Continuous predictors are converted to ordinal bin codes, so only contiguous bins ever merge and every branch renders as a clean range (age < 25, in [25, 40), >= 40). Missing values become their own missing branch.

A spec may be written as a bare method string when it takes no options, e.g. "region": "nominal".

High-cardinality IDs (member / institution codes)

A categorical with hundreds of distinct values — a member id, institution code, merchant id — can't be used as plain nominal (CHAID would try to merge hundreds of categories: slow and unreadable). Use target to group it by the event rate into a few risk tiers:

predictors={"MEMBER_ID": "target", "PRODUCT_TYPE": "nominal", ...}

Segments then read like MEMBER_ID in {003, 014, 019, 024, 045, 048, +11} → 40.7% — a concrete high-risk member group. This also happens automatically when you simply list such a column (its cardinality exceeds max_nominal_cardinality); in full-auto mode (predictors omitted) high-cardinality columns are dropped instead, since the tool can't tell a meaningful id from a row identifier like ACCOUNT_ID.

Numeric-looking ids. Whether a column is binned as a number or grouped as a category is decided from its dtype. An id like 001..200 read from a CSV becomes int64, so it would be binned into meaningless ranges (MEMBER_ID < 100). Either cast it to text — df["MEMBER_ID"] = df["MEMBER_ID"].astype(str) (or read with pd.read_csv(..., dtype={"MEMBER_ID": str})) — or force grouping with {"method": "target", "categorical": True}.

Targets

Binary — pass positive_class (the event value, e.g. 1). Node rate is P(target == positive_class) and lift is rate / overall_rate.
Continuous — omit positive_class. Node rate is the mean of the target and lift is mean / overall_mean.

API reference

`ChaidSegmenter(...)`

Parameter	Default	Description
`target`	—	Name of the KPI/target column.
`predictors`	`None`	A `{column: spec}` dict, a list of column names (methods inferred from dtype), or `None` for full auto-select.
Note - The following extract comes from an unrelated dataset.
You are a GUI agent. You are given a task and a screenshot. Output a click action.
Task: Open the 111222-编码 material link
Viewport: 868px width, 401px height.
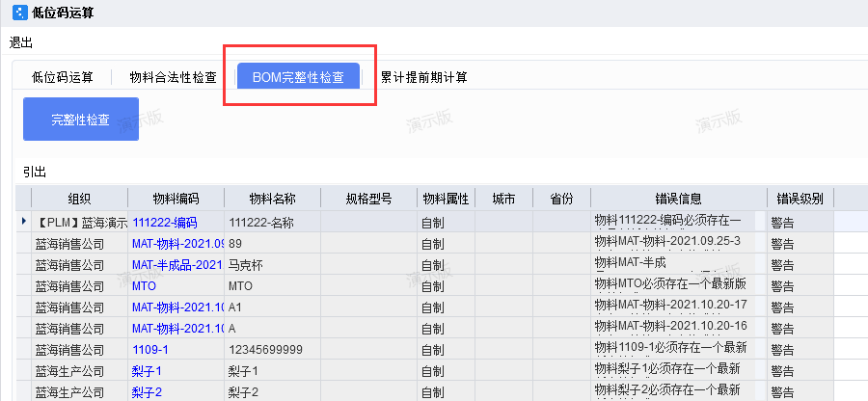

See Binning methods and above.
`positive_class`	`None`	Event value for a binary target; `None` ⇒ continuous target.
`default_numeric_method`	`"target"`	Binning method for auto-inferred numeric predictors (`target` / `equal_frequency` / `equal_width`).
`default_bins`	`5`	Bin count for auto-inferred numeric predictors.
`max_nominal_cardinality`	`20`	In full-auto mode, non-numeric columns with more distinct values are skipped.
`max_depth`	`3`	Maximum tree depth.
`min_child_node_size`	`30`	Minimum observations per child. Values in `(0, 1)` are treated as fractions of the dataset.
`min_parent_node_size`	`None`	Minimum observations to split a node; defaults to `min_child_node_size`. Fractions supported.
`alpha_merge`	`0.05`	Significance threshold for merging predictor categories.
`split_threshold`	`0`	Surrogate-split threshold (passed through to the tree engine).
`max_splits`	`None`	Maximum number of children per split.
`weight`	`None`	Optional weight column; populations and rates use weighted sums.

Methods

fit(df) — fit the binners and grow the tree from a pandas.DataFrame.
segments(sort_by_rate=True) — list of Segment objects.
summary() — segments as a tidy DataFrame.
segment_rates — {node_id: rate} for the terminal nodes.
predict(df, with_rate=False) — terminal node_id per row (optionally with rate).
plot(path=None, **kwargs) — render the tree; returns the matplotlib figure and writes to path if given. Accepts figsize, cmap, dpi, font-size overrides.
ChaidSegmenter.from_csv(path, target, predictors, *, read_csv_kwargs=None, **kwargs) and from_parquet(...) — load a file, construct and fit in one call.

`Segment`

node_id, description, rate, population, population_pct, lift, and a structured rules list of {variable, label, data}.

How it works

ChaidSegmenter fits a Binner per continuous predictor and feeds the resulting integer bin codes (as ordinal columns) plus the nominal predictors into a bundled CHAID tree engine, which splits on the predictor most strongly associated with the target (chi-squared for categorical targets, Bartlett's/Levene's test for continuous targets). Because the bins enter as contiguous ordinal codes, merged groups always describe a single, readable range. Terminal nodes are then translated back into rate/population/lift segments.

Low-level tree engine

The underlying CHAID tree implementation is bundled and importable as CHAID (from CHAID import Tree) for advanced use — building a tree by hand, exporting classification_rules(), treelib conversion, etc. The segmentation API above is the recommended entry point for the KPI-segmentation workflow.

Testing

pip install -e '.[segmenter-target,parquet,test]'
pytest tests/

Credits & License

This project is built on top of CHAID by Mark Ramotowski, Richard Fitzgerald and contributors. The CHAID/ package in this repository is that upstream implementation, bundled unmodified as the underlying tree engine. The chaid_segmenter/ package — automatic binning, KPI segmentation and the matplotlib/seaborn visualisation — is an original addition.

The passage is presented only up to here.